# 読む文章

受験で得た「段取り力」
「東大受験で得たのは段取り力だと思うんです。自分が目指すゴールから逆算して今の自分との距離を縮めていく。東大受験を自力で乗り越えたことが、その後の人生に役立っていると思います」(高田さん)
一方、「いつの間にかレールに」と振り返るのは元首相の鳩山由紀夫さん(69年、工学部卒)。鳩山家は5代連続で東大進学。小中は学習院に通ったが、高校は都立小石川高校に。東大合格者数でトップを走る開成高校出身のゲストは、クイズプレーヤーの伊沢拓司さん(2017年、経済学部卒)と角野隼斗さん(20年、大学院情報理工学系研究科を修了)。「開成から東大を目指すのはそんなに珍しいことではなかった」(角野さん)という。伊沢さんは「学校に行くだけでいい塾の先生とか、いい教材とかの情報が入ってきた」と言い、対談では予備校や講師の具体名を挙げて紹介している。

# 課題 1
東大受験の文章に名前が出てくる人を全員挙げてください。
# 課題 2
東大受験の文章の「一方、「いつの間にかレールに」から「具体名を挙げて紹介している。」までの部分を、「学習院」を「近所の公立校」に入れ替えて書き直してください。
# 課題 3
東大受験の文章によると、鳩山家は何代続けて東大に進んでいますか。

# 集めたデータ
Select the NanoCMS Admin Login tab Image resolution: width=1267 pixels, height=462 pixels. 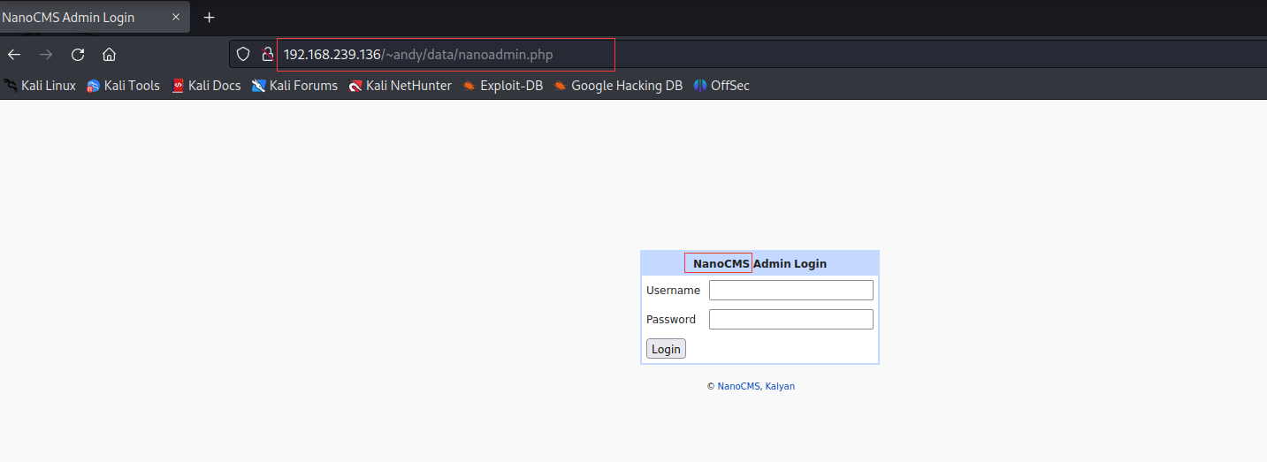(x=80, y=18)
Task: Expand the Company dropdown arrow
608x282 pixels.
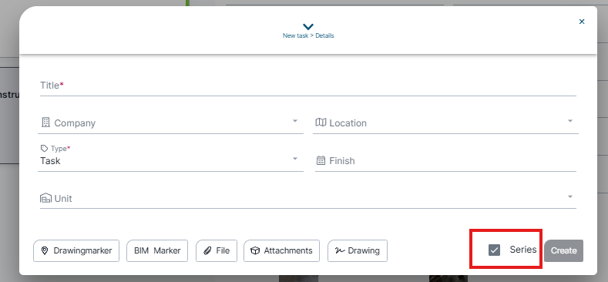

# 回答全文 1
高田さん、鳩山由紀夫さん、伊沢拓司さん、角野隼斗さん

# 回答全文 2
一方、「いつの間にかレールに」と振り返るのは元首相の鳩山由紀夫さん(69年、工学部卒)。鳩山家は5代連続で東大進学。小中は近所の公立校に通ったが、高校は都立小石川高校に。東大合格者数でトップを走る開成高校出身のゲストは、クイズプレーヤーの伊沢拓司さん(2017年、経済学部卒)と角野隼斗さん(20年、大学院情報理工学系研究科を修了)。「開成から東大を目指すのはそんなに珍しいことではなかった」(角野さん)という。伊沢さんは「学校に行くだけでいい塾の先生とか、いい教材とかの情報が入ってきた」と言い、対談では予備校や講師の具体名を挙げて紹介している。

# 回答全文 3
5代続けて東大に進んでいます。